* TO DO
Please restate the records below verbatim, omitting every image they hold.

Segment Open

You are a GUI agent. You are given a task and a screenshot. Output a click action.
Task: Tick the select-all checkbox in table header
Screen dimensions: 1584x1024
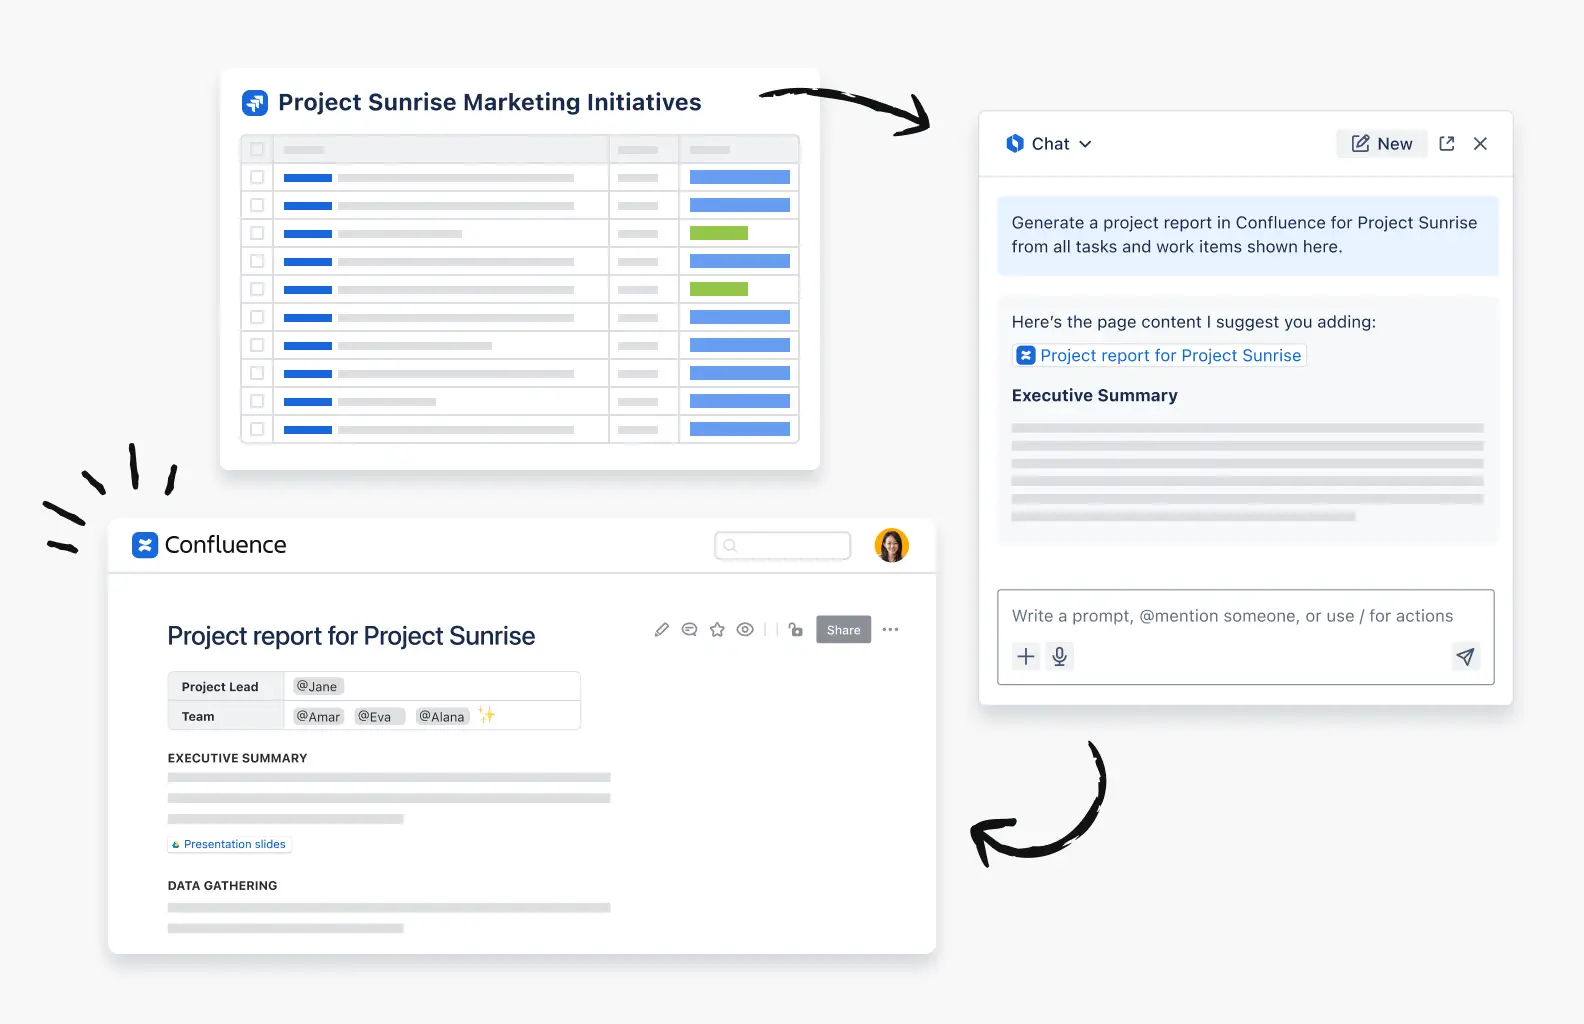click(257, 149)
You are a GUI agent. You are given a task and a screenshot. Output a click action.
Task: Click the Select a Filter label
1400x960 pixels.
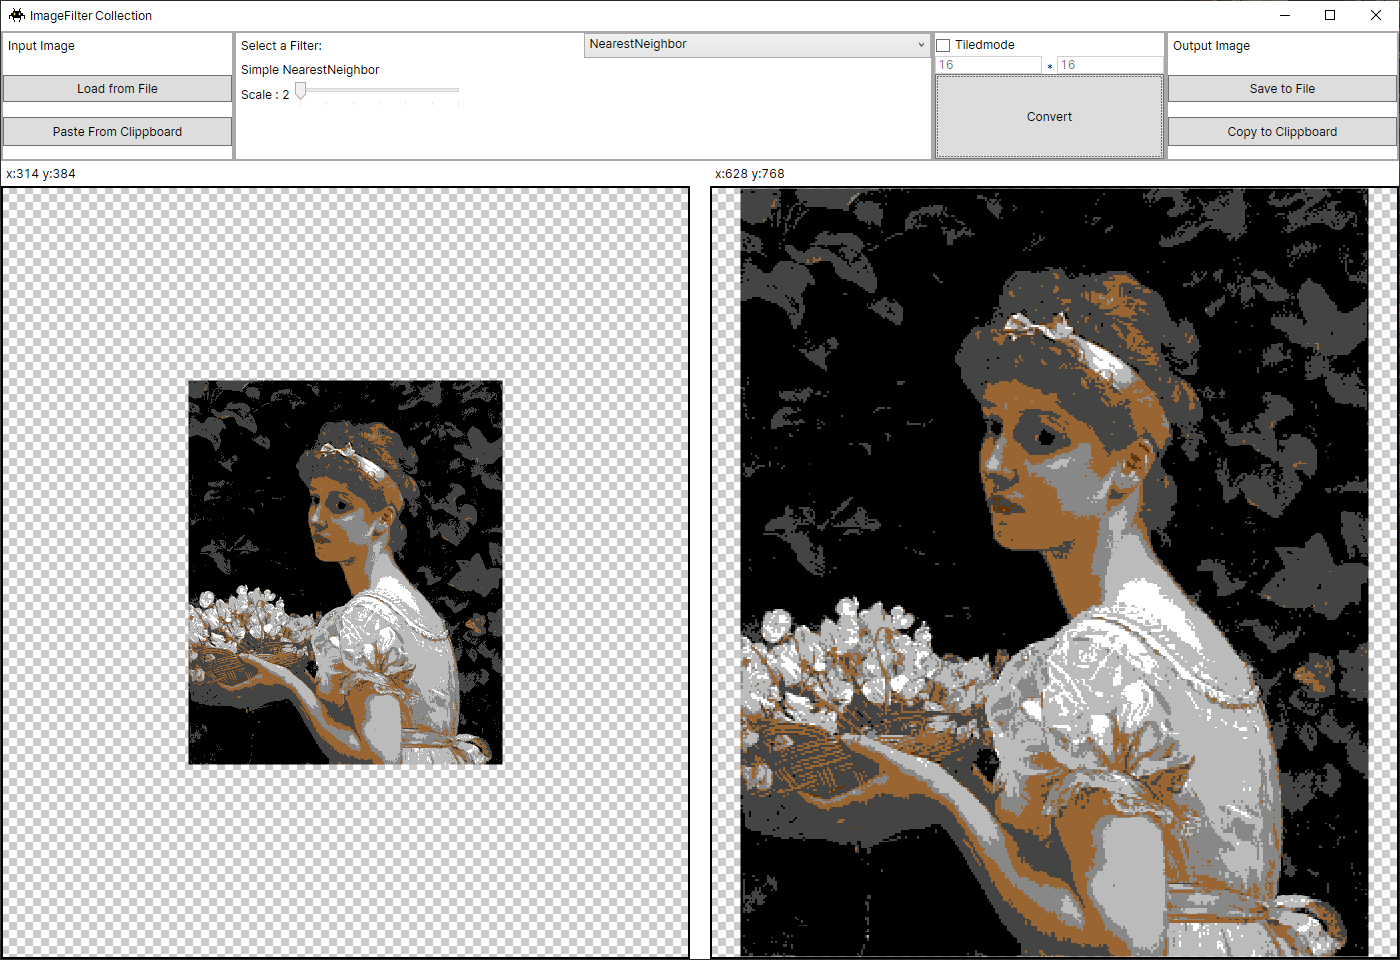(x=282, y=45)
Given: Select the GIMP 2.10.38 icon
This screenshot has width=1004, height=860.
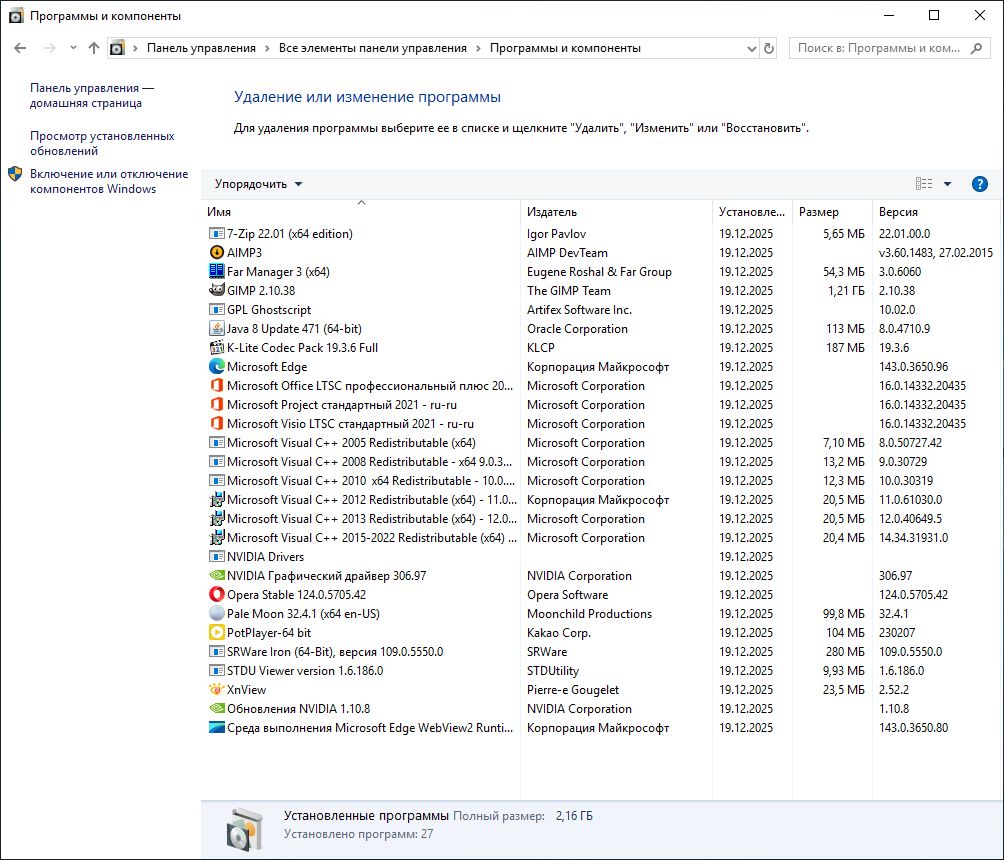Looking at the screenshot, I should [x=217, y=291].
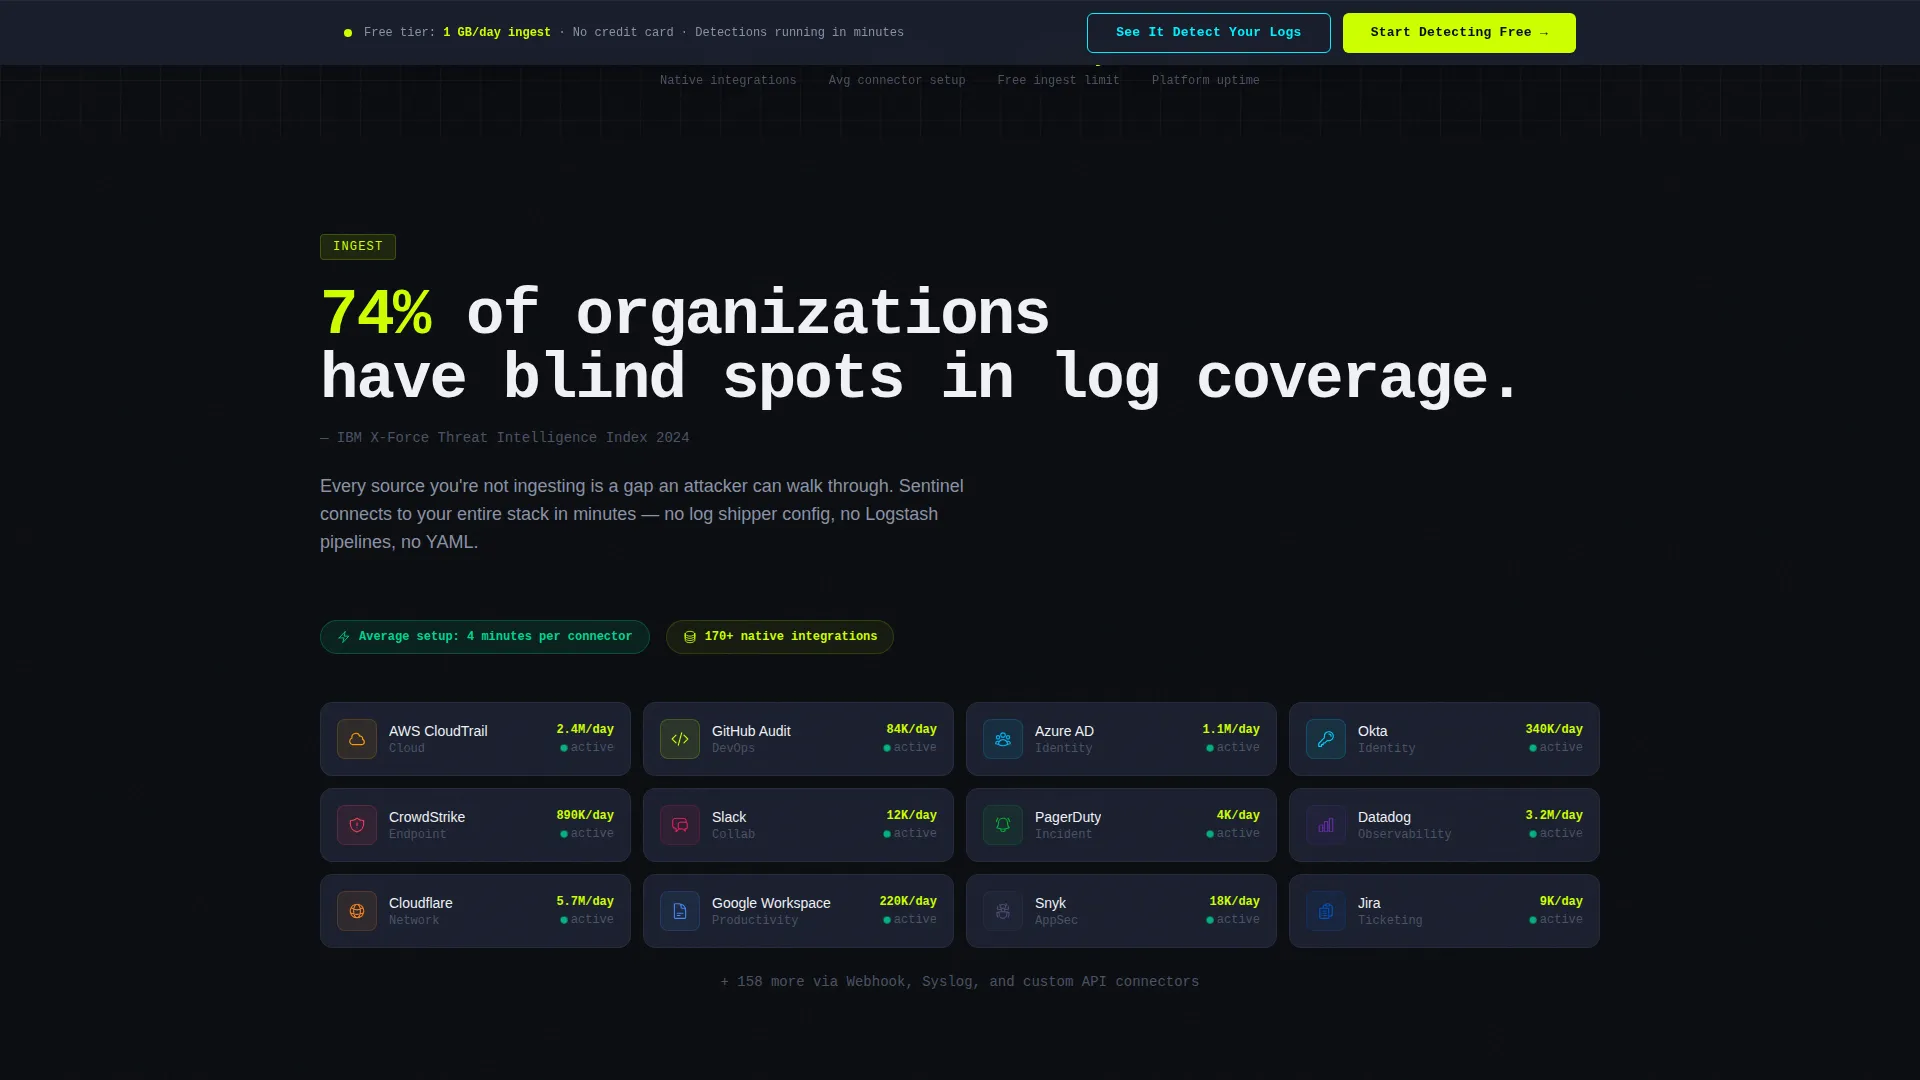Image resolution: width=1920 pixels, height=1080 pixels.
Task: Click See It Detect Your Logs button
Action: click(x=1208, y=33)
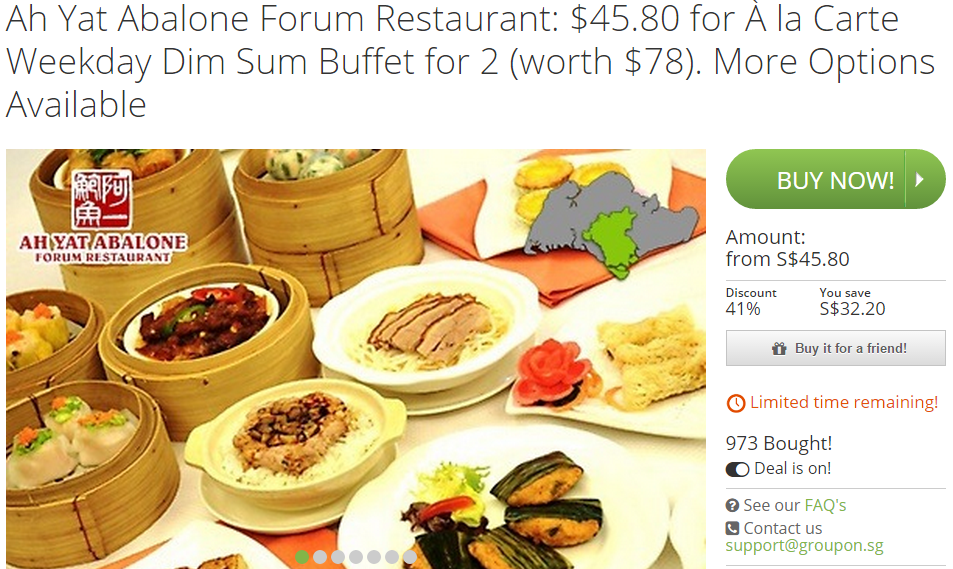Click the orange clock icon
953x569 pixels.
[735, 403]
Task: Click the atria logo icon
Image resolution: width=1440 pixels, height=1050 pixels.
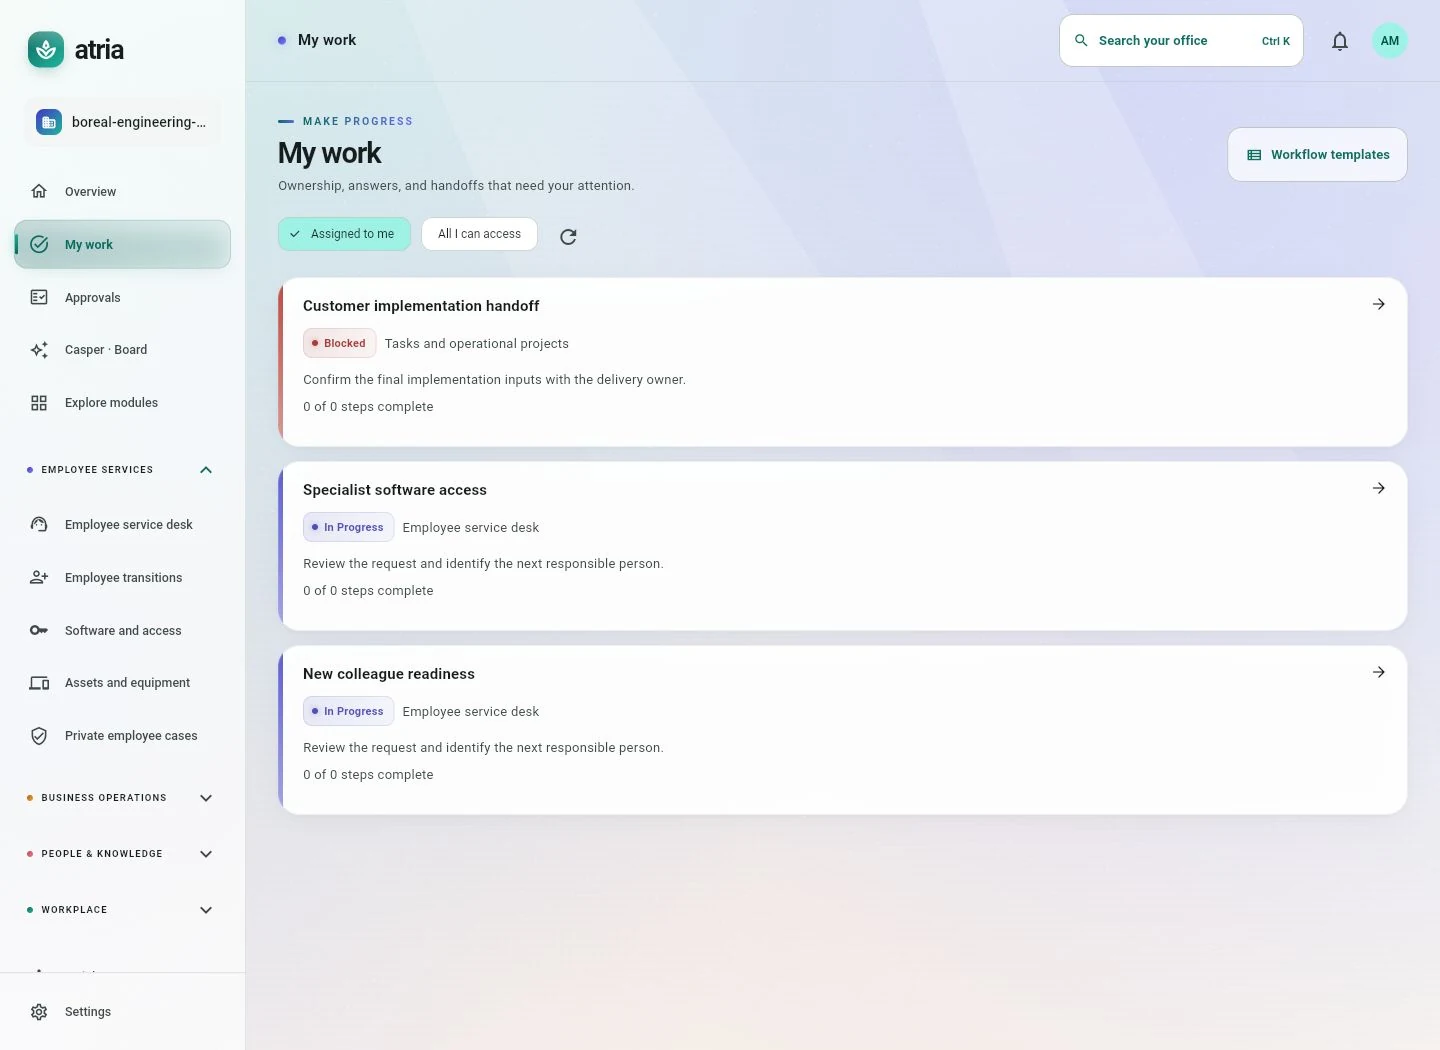Action: [x=46, y=50]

Segment Closed

* RESPONSE
You are a GUI agent. You are given a task and a screenshot. Output a click action.
Task: Tick the select-all checkbox in table header
Screen dimensions: 1584x1024
click(257, 149)
You are a GUI agent. You are given a task and a screenshot. Output a click action.
Task: Click the Select a Filter label
1400x960 pixels.
(x=282, y=45)
Given: Select the GIMP 2.10.38 icon
This screenshot has width=1004, height=860.
Looking at the screenshot, I should [x=217, y=291].
Image resolution: width=1920 pixels, height=1080 pixels.
Task: Click See It Detect Your Logs button
Action: click(x=1208, y=33)
Click the orange clock icon
953x569 pixels.
[735, 403]
Task: Click the atria logo icon
Image resolution: width=1440 pixels, height=1050 pixels.
Action: [x=46, y=50]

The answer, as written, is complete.